Visualizing volume of PCM samples

2019-04-15 15:17发布

问题:

I have several chunks of PCM audio (G.711) in my C++ application. I would like to visualize the different audio volume in each of these chunks.

My first attempt was to calculate the average of the sample values for each chunk and use that as an a volume indicator, but this doesn't work well. I do get 0 for chunks with silence and differing values for chunks with audio, but the values only differ slighly and don't seem to resemble the actual volume.

What would be a better algorithem calculate the volume ?
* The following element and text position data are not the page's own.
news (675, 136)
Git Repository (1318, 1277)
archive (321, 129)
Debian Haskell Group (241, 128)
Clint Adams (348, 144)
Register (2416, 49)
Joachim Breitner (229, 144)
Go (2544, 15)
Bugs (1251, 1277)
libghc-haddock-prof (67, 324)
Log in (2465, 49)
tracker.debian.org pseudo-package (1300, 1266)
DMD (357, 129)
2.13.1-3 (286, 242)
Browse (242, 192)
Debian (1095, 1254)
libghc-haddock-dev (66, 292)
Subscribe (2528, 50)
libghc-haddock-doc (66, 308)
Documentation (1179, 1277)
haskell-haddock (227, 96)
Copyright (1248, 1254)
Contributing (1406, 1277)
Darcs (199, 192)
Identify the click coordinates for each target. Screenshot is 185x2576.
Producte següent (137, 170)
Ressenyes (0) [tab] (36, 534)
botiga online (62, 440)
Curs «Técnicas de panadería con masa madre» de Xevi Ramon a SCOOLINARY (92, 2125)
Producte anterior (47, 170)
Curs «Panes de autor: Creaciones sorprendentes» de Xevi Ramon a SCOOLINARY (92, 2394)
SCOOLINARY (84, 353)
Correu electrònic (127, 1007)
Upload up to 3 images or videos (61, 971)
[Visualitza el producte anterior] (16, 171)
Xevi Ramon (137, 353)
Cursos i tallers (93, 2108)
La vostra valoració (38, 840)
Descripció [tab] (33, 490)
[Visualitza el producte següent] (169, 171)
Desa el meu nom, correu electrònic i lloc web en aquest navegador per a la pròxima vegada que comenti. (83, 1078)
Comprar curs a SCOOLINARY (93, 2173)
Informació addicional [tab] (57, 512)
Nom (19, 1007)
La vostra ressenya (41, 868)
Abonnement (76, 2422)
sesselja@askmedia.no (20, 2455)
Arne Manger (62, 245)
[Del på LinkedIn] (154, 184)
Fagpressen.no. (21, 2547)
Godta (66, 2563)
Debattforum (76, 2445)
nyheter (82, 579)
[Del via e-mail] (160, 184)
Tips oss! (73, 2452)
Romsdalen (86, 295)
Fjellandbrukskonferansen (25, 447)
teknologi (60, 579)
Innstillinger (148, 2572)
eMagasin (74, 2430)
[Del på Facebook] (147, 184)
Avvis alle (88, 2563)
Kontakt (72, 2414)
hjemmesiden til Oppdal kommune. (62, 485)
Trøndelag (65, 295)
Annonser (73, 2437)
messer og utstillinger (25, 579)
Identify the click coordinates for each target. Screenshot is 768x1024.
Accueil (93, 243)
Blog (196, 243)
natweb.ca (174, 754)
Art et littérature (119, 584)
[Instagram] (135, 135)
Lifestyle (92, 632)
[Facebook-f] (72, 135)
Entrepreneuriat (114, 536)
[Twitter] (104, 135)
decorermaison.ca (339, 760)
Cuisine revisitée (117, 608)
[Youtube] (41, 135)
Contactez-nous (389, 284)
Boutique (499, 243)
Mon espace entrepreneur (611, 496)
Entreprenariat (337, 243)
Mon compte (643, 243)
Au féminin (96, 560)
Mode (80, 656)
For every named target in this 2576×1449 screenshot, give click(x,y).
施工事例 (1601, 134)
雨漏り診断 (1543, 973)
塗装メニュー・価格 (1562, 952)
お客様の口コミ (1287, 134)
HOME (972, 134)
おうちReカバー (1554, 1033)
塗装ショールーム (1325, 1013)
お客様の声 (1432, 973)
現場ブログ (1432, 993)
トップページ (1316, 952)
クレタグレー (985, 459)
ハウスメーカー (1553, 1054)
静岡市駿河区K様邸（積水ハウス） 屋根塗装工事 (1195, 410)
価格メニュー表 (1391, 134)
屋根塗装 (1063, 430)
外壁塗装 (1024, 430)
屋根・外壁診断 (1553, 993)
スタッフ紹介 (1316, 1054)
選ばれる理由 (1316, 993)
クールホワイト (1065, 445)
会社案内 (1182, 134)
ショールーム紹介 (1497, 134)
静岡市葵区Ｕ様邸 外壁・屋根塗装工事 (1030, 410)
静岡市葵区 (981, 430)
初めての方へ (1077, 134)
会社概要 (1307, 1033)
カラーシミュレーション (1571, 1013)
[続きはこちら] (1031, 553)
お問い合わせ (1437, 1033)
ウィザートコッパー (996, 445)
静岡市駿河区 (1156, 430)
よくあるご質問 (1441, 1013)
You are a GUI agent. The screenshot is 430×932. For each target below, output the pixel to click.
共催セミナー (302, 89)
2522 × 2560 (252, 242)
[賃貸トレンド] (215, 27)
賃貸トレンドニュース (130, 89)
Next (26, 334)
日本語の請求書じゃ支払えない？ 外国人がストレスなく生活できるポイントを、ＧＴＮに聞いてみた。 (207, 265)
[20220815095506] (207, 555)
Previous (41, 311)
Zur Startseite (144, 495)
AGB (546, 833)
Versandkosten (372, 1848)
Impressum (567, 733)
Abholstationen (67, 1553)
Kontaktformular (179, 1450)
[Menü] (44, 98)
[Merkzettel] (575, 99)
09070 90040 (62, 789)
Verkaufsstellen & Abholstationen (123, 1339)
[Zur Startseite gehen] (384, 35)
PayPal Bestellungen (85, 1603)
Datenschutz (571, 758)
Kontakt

I hear G.711 audio is logarithmic PCM. How should I take that into account ?

回答1:

Note, I haven't worked with G.711 PCM audio myself, but I presume that you are performing the correct conversion from the encoded amplitude to an actual amplitude before processing the values.

You'd expect the average value of most samples to be approximately zero as sound waveforms oscillate either side of zero.

A crude volume calculation would be rms (root mean square), i.e. taking a rolling average of the square of the samples and take the square root of that average. This will give you a postive quantity when there is some sound; the quantity is related to the power represented in the waveform.

For something better related to human perception of volume you may want to investigate the sort of techniques used in Replay Gain.



回答2:

If you're feeling ambitious, you can download G.711 from the ITU-web site, and spend the next few weeks (or maybe more) implementing it.

If you're lazier (or more sensible) than that, you can download G.191 instead -- it includes source code to compress and decompress G.711 encoded data.

Once you've decoded it, visualizing the volume should be a whole lot easier.